Pemilih pemula sering menjadi sasaran politik transaksional, atau politik uang. Politik uang dalam konteks pemilih pemula bisa berangkat atas inisiatif dari partai politik, tim kampanye, dan para calo politik (political broker). Tetapi, bisa juga berasal dari inisiatif pemilih pemula itu sendiri.

Jangan lupa, di antara pemilih pemula juga sudah mengenal politik uang serta sumber-sumber dari politik uang tersebut. Hanya saja politik uang di kalangan pemilih pemula cenderung hanya dalam jumlah terbatas, recehan atau eceran.

Sosialisasi politik diidentikan sebagai proses pedagogis atau pembudayaan insan-insan politik. Sosialisasi politik yang diperoleh dari pemilih pemula melalui jalur formal sebagian besar didapatkan dari mata pelajaran pendidikan kewarganegaraan.

Namun sebenarnya sosialisasi ini pun dapat dilakukan oleh mata pelajaran lainnya seperti sosiologi dikarenakan mata pelajaran ini pun memiliki kajian politik yaitu dinamakan sosiologi politik.

Selain itu diperlukan penanaman kecakapan partisipatoris pemilih pemula agar pemilih pemula dapat berpartisipasi dengan dibekali pengetahuan dan nilai-nilai yang diperlukan sebagai insan politik.

Pandangan-pandangan buruk tentang politik mesti diminimalisir. Untuk pengupayaannya, kita butuh aktor-aktor politik yang memang menjadi anti tesis dari keburukan tersebut.

Kita kaum milenial sebagai pemilih pemula harus mengetahui dan paham orang-orang yang akan ikut serta dalam pilkada, pileg, atau pemilu.
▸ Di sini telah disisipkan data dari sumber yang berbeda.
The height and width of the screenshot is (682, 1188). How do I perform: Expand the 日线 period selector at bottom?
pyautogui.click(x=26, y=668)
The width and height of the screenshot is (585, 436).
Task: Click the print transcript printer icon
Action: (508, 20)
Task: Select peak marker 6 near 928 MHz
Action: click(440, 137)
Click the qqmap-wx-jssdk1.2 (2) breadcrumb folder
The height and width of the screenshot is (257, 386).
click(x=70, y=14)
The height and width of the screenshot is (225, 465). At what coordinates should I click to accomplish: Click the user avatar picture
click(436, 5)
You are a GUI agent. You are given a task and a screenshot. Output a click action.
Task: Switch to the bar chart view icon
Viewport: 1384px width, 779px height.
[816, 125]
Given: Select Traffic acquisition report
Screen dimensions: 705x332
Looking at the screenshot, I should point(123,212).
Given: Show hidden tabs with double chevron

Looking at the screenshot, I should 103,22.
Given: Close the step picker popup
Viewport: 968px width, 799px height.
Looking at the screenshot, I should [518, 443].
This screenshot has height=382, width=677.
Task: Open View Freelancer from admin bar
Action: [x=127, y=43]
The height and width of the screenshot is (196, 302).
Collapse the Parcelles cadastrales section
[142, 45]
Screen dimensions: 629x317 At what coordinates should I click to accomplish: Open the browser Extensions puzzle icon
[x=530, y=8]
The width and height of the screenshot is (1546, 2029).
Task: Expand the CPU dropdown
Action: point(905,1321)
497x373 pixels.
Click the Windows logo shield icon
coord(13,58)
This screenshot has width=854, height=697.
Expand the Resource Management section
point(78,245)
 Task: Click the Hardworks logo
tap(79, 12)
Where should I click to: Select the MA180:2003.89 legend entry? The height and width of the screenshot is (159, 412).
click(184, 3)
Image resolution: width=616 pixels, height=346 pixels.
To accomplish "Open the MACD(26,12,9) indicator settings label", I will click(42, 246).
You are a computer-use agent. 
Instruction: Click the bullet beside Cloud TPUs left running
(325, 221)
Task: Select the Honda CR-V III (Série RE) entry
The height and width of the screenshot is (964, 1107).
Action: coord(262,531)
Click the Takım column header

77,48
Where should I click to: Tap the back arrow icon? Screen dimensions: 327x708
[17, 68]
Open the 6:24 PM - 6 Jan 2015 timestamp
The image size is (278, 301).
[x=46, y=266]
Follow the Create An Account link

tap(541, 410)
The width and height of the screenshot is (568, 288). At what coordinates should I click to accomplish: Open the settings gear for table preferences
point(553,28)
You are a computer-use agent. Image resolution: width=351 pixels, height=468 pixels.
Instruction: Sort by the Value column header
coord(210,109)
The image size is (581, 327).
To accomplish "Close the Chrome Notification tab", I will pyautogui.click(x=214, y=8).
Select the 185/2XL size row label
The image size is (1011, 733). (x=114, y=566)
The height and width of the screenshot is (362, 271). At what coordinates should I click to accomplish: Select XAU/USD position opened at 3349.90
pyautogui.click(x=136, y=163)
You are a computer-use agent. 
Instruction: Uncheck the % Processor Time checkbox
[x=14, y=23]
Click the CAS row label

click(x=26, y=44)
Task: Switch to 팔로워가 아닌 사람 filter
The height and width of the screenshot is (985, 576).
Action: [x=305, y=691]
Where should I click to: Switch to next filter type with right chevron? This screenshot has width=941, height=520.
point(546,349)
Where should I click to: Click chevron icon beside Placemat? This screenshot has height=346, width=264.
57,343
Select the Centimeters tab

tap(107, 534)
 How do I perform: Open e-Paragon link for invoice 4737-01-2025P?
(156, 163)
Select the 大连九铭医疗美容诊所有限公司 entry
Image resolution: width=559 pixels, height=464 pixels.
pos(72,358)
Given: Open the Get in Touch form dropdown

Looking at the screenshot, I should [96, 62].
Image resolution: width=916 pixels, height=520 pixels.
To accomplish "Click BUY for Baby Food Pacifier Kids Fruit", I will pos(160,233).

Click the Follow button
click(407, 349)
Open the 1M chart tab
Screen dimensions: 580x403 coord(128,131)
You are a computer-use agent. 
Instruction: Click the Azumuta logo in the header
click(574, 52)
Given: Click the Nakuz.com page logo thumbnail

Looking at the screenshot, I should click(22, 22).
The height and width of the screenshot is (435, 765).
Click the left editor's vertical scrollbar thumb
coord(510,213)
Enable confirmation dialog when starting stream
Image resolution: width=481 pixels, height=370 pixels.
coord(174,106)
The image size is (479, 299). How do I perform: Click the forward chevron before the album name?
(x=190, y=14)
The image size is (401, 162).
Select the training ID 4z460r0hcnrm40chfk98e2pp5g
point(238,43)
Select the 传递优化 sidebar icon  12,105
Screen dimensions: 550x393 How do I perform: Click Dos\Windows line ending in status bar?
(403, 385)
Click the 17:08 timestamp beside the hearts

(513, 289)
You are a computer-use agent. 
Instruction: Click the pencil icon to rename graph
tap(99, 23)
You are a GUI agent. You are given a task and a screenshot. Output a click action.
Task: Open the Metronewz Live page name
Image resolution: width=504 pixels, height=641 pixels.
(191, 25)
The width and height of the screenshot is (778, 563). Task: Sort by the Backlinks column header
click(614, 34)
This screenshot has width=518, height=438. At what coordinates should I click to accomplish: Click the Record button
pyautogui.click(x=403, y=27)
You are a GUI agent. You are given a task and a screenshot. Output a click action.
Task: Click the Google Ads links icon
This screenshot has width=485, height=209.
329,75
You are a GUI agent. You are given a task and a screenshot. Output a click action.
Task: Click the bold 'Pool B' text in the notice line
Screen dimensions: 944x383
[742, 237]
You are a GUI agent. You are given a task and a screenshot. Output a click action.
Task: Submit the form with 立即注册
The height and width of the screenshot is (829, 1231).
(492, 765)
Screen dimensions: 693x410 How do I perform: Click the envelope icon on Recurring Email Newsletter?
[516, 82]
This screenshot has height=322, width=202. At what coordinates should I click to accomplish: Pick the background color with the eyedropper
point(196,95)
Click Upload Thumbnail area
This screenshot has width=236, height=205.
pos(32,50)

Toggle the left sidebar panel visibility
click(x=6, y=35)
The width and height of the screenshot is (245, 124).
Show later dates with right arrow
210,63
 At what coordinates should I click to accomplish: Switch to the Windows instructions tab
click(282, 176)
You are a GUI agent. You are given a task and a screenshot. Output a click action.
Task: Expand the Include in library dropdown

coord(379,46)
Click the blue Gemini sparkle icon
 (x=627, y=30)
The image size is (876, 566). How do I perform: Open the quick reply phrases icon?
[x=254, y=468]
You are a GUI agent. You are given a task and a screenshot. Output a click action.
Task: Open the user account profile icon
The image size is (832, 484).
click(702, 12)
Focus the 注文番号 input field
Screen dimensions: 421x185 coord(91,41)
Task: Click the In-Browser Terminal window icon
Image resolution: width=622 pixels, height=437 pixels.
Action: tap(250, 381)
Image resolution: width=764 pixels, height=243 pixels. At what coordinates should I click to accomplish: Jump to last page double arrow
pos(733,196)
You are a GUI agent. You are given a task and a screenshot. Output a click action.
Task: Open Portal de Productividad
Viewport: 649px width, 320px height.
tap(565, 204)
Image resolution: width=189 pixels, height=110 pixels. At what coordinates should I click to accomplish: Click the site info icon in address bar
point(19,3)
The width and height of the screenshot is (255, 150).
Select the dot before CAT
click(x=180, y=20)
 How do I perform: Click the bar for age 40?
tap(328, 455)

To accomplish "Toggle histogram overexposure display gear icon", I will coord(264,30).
Jangan sampai pilihan kita berikan kepada orang-orang yang tidak mengerti makna politik.

Kemudian, jajaran KPU harus secara gencar mensosialisasikannya kepada seluruh jajarannya hingga di level bawah, khususnya kepada mereka yang bakal bertugas sebagai anggota Kelompok Kerja Pemungutan Suara (KPPS).

Sosialisasi politik intensif harus juga dilakukan kepada kaum milenial sebagai pemilih pemula dan juga masyarakat luas melalui berbagai bentuk media massa dan Alat Peraga Sosialisasi (APS) secara masif.

Pada saat bersamaan KPU dan Dukcapil harus memikirkan cara untuk mengeliminasi dan mencegah penggunaan Suket agar tidak disalahgunakan/dipalsukan.


Nurul Khofifah P. Mahasiswa Sosiologi Universitas Negeri Makassar.